Sem indicadores de grande relevância no dia, a atenção recai nos discursos do presidente do Federal Reserve (Fed), banco central americano, Ben Bernanke, e do secretário do Tesouro dos EUA, Timothy Geithner.

Confirmando a menor aversão ao risco, o dólar perde valor para o euro, o ouro opera em baixa e o petróleo acena com valorização. Tal cenário estimula a compra de ações no mercado brasileiro e também leva os agentes a reduzir as posições em moeda estrangeira. Há pouco, o dólar valia R$ 2,419 na venda, queda de 0,94%.

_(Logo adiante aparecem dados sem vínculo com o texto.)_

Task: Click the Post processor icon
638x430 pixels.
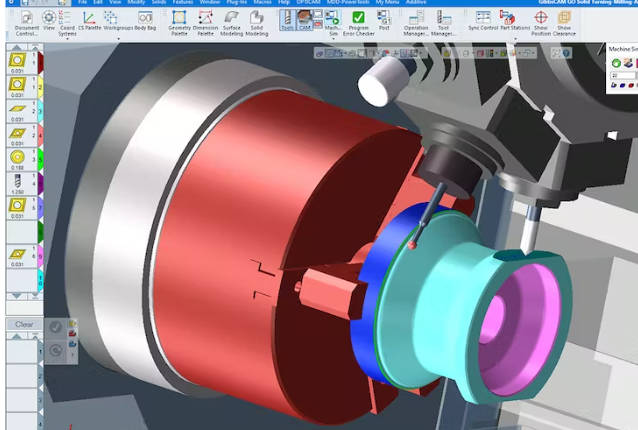Action: coord(384,23)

Dentro da Bovespa, Petrobras PN lidera o volume subindo 1,15%, a R$ 25,31. Vale PNA ganhava 1,30%, a R$ 25,58, e CSN ON aumentava 1,95%, a R$ 29,66.

Os bancos também recuperam valor. Brasdesco PN tinha acréscimo de 1,15%, para R$ 20,13, e Itaú PN valorizava 0,85%, a R$ 21,18.

Destaque de alta para Embraer ON, com alta de 4,74%, a R$ 6,40. Cosan ON subia 2,60%, a R$ 9,98, e TAM PN avançava 2,22%, a R$ 15,60.

Na ponta vendedora, Celesc PNA declinava 1,84%, a R$ 31,41. Gafisa ON cedia 1,56%, a R$ 8,83, e Telemar ON recuava 1,15%, para R$ 34,10.